3. Analysis of dialectal vowel quality
There are common practices for measuring, representing, and analyzing variation in dialectal vowel quality in terms of vowels' position in acoustic space, the distances between vowels, and their dynamic trajectories. A coarse-grained, but effective, technique to provide vowel coordinates is to take F1 and F2 formant measurements at the midpoint of monophthongal vowels and present the results as means per dialect area (Clopper et al., 2005) or per speaker (Thomas, 2001). This degree of summary obscures the potential for both intradialectal and intraspeaker variation in vowel production, leading us to avoid it. Euclidean distances between vowels are employed to ascertain whether a vowel has shifted (Fridland et al., 2014; Fridland and Kendall, 2012; Kendall and Fridland, 2012). Distances are typically calculated between vowel centroids, but this technique cannot quantify the degree of overlap between clouds of data points that are relevant for determining, e.g., the presence of a vowel merger (Hall-Lew, 2010). Instead, we calculate Pillai scores, as this statistic takes variation into account to evaluate the relationship between specific pairs of vowels on an individual speaker level. Scores result from a comparison of two vowels' distributions, based on a multivariate analysis of variance (MANOVA) that may incorporate phonological variables, and reflects the degree of distinction (or merger) between them (Amengual and Chamorro, 2015; Hall-Lew, 2010; Hay et al., 2006).
Dynamics within the vowel are also relevant to dialect distinctions. Diphthongization has been quantified using Euclidean distance within each vowel token: the more a vowel changes over its time course, the more diphthongal it is (Fabricius, 2007; Haddican et al., 2013; Maclagan and Hay, 2007; Reed, 2014; Schützler, 2015). As illustrated by Fox and Jacewicz (2009), Euclidean distance does not capture the full scope of within-vowel formant movement, which varies across dialects. Euclidean distances are easily interpretable and have the advantage of collapsing both F1 and F2 movements into a single value, but they remain unaffected by any curves in formant trajectories. Trajectory Length (Fox and Jacewicz, 2009) does take formant movement into account, as it sums distances between multiple points in the vowel trajectory. A related measure, spectral rate of change (Fox and Jacewicz, 2009), incorporates vowel duration to pinpoint dynamic sources of variation.
Even when combined, trajectory length and duration cannot fully capture the shape of formants' paths.
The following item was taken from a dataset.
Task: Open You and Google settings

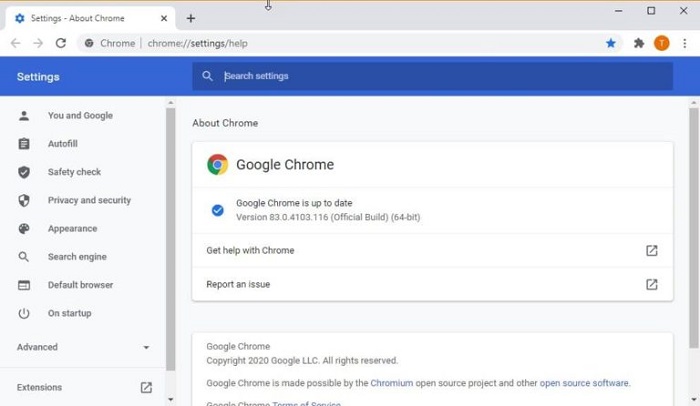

Vowels' spectral and temporal dynamics do differ both across and within dialects, characteristics that recent work has captured via FDA, of variation in /æ/ among speakers from Houston (Koops, 2014), and EA vs AA speakers in North Carolina (Risdal and Kohn, 2014). To holistically decompose and describe the height, shape, and direction of formant trajectories, we employ FDA to generate a polynomial whose coefficients take curvature into account.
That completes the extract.